How to compensate for bad HTML coders in Details Page?
I'm trying to scrape video game details from Game Fly. I need the game description, inside <p> tags, which follows an <h3> tag.
But sometimes there's extra tags before, inside, and after the description paragraph.
What expression should I use? I want to ignore all tags inside the first <p> and the last </p> in the Sub Extractor Pattern
EX: Simplest Format::
<h3>Game Description</h3>
<p>~@DESCRIPTION@~</p>
<div
<p>~@DESCRIPTION@~</p>
<div
Screwy Formats::
<h3>Game Description</h3>
<p></p>
<p>~@DESCRIPTION@~</p>
<div
<h3>Game Description</h3>
<p><strong>blah blah</strong>~@DESCRIPTION@~</p>
<div
<h3>Game Description</h3>
<p>~@DESCRIPTION@~</p>
<br />
<br />
<div
<p></p>
<p>~@DESCRIPTION@~</p>
<div
<h3>Game Description</h3>
<p><strong>blah blah</strong>~@DESCRIPTION@~</p>
<div
<h3>Game Description</h3>
<p>~@DESCRIPTION@~</p>
<br />
<br />
<div
SOMETIMES there are combination of extra tags, even badly nested tags! (<p><strong>foobar</p></strong>)
I swear I've tried all of the RegEx in the list, and even tried some of my own but I don't "get" them, really.
This is my first day with the free version, 3 hours after doing tutorials 1, and 2.

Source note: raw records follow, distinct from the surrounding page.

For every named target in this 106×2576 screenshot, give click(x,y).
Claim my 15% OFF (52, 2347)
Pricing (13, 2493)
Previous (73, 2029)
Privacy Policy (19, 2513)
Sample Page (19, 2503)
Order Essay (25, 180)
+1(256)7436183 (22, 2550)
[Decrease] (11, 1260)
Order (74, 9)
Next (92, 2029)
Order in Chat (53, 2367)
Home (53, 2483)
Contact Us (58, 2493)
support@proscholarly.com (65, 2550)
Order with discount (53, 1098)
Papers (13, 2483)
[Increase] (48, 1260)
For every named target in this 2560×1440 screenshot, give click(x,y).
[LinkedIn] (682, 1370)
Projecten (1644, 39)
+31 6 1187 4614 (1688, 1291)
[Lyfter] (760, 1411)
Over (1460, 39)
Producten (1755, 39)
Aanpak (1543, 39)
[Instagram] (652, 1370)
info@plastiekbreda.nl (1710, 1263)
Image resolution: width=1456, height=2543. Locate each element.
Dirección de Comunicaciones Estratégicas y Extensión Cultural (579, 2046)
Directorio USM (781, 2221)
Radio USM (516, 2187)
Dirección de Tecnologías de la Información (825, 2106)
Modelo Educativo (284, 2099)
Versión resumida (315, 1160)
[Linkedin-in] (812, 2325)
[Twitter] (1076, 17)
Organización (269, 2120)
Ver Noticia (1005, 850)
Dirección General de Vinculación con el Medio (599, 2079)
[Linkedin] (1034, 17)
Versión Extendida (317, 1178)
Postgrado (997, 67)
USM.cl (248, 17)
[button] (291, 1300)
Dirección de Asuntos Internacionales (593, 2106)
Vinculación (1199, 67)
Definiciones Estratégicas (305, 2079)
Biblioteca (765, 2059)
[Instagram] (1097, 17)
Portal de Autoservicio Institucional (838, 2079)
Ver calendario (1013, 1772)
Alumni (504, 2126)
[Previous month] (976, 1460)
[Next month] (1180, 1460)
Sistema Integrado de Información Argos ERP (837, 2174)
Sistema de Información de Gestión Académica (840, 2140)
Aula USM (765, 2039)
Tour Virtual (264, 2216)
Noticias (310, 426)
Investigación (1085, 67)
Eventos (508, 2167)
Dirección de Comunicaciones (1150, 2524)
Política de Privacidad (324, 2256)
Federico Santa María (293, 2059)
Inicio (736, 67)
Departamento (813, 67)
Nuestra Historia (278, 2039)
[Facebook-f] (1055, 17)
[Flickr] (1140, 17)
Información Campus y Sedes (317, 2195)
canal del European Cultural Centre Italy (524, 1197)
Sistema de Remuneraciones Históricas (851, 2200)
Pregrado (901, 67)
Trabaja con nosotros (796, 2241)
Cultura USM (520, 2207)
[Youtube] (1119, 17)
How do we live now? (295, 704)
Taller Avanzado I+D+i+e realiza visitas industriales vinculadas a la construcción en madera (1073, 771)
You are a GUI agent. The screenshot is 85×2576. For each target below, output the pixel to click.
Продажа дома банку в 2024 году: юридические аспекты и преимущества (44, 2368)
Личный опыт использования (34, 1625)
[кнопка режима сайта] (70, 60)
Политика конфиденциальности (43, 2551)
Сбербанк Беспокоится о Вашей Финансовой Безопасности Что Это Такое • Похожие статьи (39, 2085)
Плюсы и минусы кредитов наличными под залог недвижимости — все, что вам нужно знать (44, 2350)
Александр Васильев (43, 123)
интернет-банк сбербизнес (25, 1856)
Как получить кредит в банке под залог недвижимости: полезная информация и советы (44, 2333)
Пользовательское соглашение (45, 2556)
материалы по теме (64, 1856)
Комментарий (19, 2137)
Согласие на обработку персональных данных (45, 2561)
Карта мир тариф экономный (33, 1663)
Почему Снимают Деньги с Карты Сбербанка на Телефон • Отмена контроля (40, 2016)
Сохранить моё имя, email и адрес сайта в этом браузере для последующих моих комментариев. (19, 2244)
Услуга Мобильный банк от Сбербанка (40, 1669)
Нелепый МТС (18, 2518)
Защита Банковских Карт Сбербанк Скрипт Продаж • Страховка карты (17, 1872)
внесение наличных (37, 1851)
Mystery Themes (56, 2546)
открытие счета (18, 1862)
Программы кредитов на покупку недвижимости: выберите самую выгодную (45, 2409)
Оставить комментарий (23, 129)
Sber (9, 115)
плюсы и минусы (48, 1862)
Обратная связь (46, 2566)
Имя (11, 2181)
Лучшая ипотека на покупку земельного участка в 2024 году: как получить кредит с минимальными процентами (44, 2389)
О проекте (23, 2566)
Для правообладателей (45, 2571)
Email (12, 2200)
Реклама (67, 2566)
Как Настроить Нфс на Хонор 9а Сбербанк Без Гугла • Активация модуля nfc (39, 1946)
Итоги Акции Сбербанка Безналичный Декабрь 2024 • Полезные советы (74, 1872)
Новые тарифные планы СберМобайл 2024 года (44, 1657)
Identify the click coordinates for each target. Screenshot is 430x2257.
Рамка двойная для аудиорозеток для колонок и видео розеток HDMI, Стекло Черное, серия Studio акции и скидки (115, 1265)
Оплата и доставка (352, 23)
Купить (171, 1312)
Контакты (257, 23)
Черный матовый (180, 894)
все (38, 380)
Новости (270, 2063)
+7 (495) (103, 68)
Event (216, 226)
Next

You're fighting unstructured
You're fighting unstructured data, and that is my bane. I would start with:
~@DATARECORD@~
<div
Then you can make any number of sub-extractors to get your description. Sorry I don't know a better way.
Thanks
I found a pattern for the unstructured data. It's whenever the description has a "NOTE" attached to it. Certain notes have one type of coding, others a different type, but universally the same to their notes.
I just decided to clean it up in post. (Open the text file I write to with notepad++ and apply search-and-replace 3 times.)